WORK INSTRUCTIONS: Each line holding the word "agent" must appear in the answer, copied from the entries.

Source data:

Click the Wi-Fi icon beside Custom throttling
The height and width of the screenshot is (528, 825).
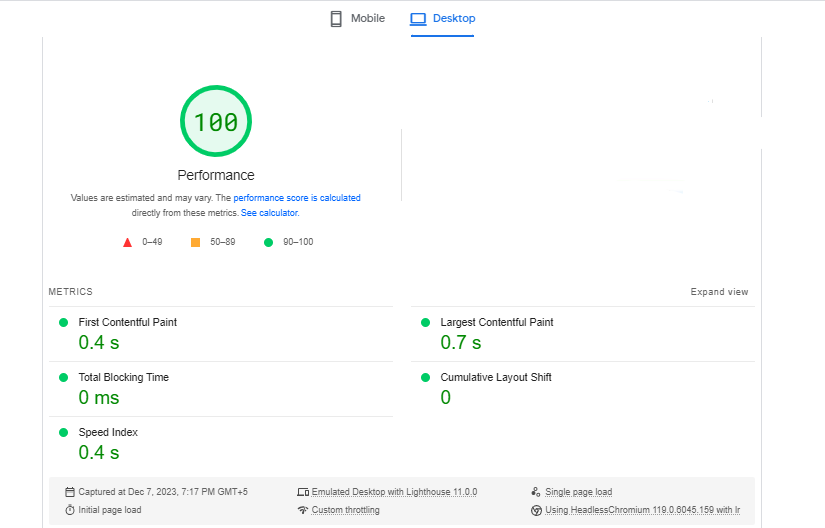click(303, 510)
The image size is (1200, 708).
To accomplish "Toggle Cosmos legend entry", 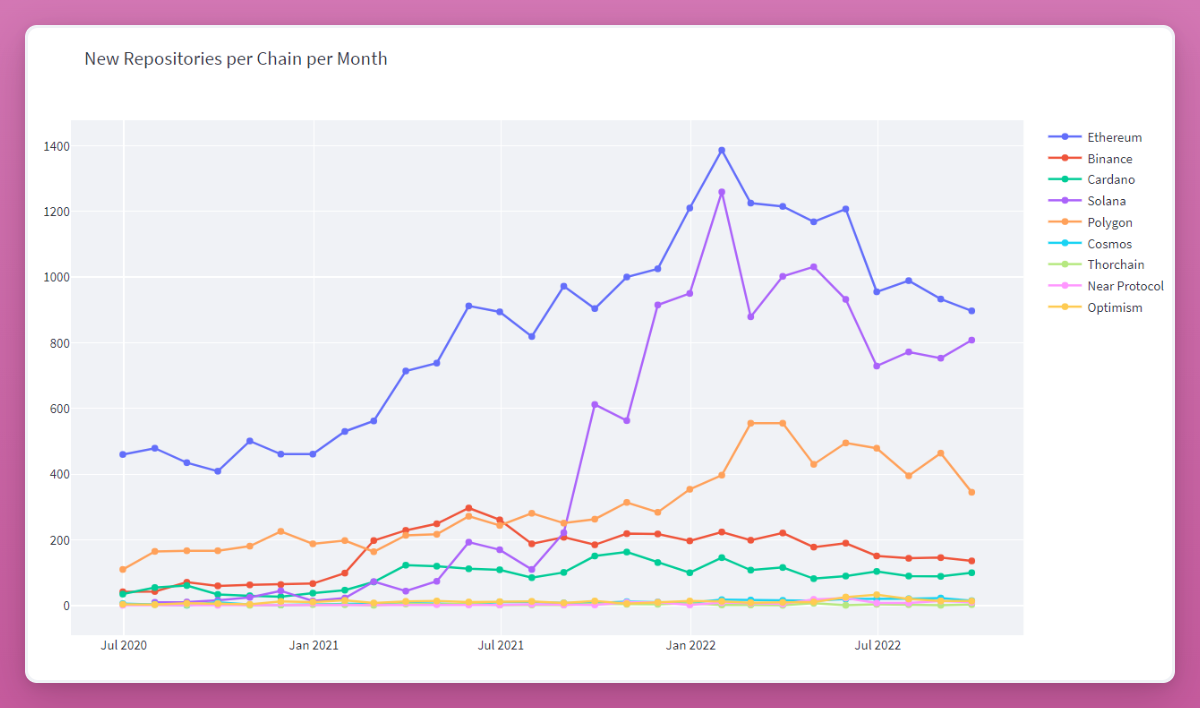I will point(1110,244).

* * *

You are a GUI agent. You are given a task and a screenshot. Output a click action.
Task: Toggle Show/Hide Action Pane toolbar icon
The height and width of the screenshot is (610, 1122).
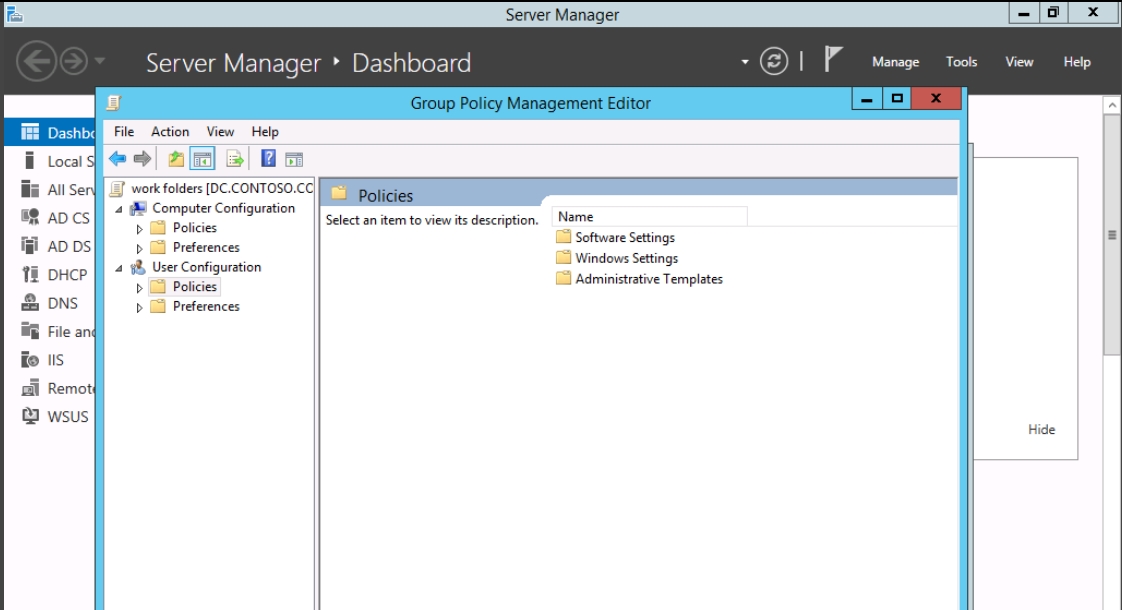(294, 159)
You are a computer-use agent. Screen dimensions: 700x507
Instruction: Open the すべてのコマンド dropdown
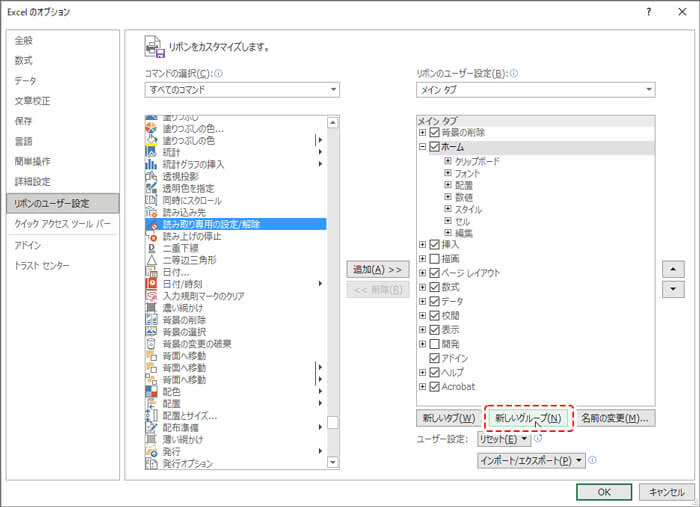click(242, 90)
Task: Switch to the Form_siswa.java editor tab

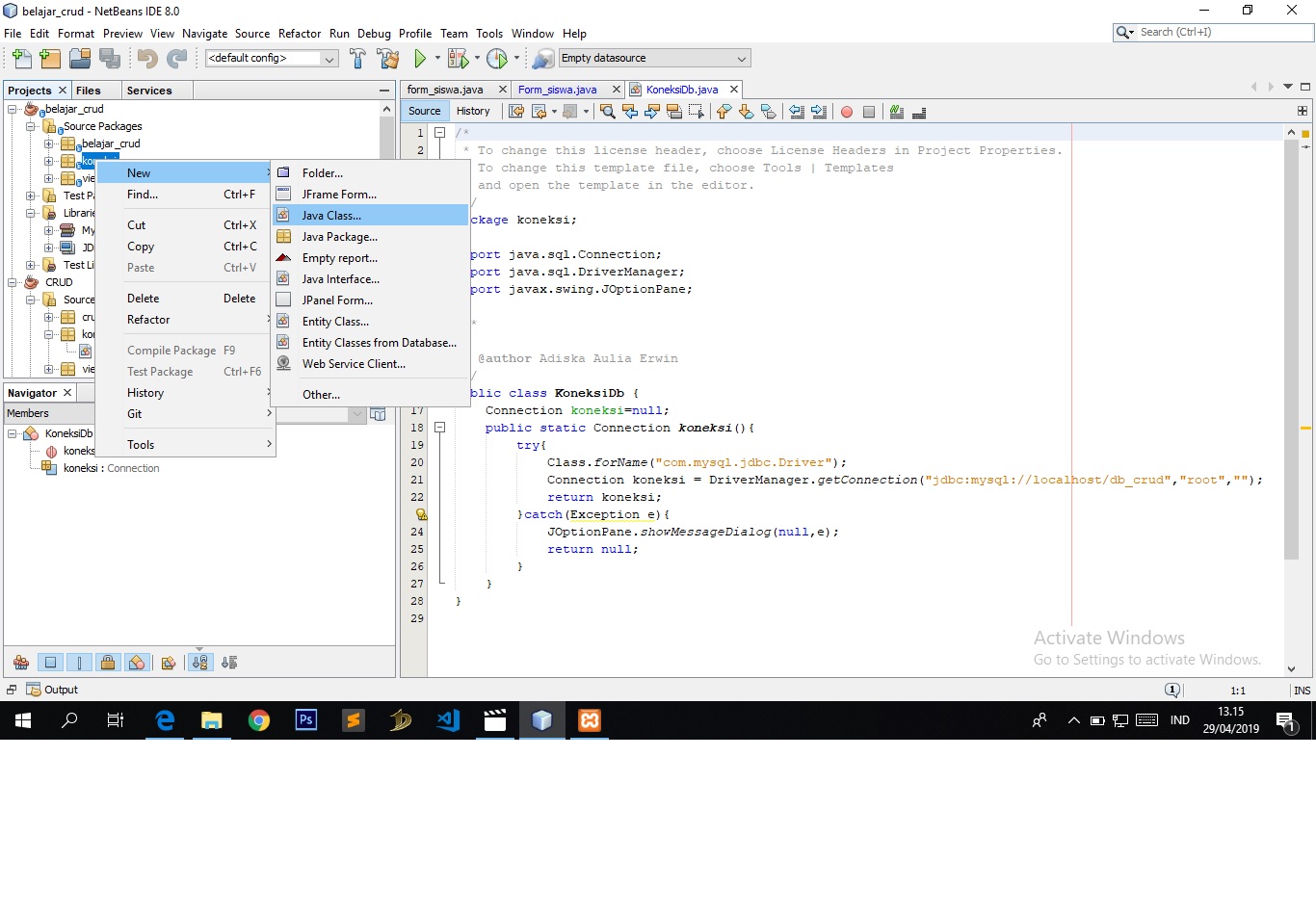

RESULT FOR THIS TASK:
You are a GUI agent. You are given a task and a screenshot. Output a click action.
You are a computer-use agent. Screen dimensions: 700x507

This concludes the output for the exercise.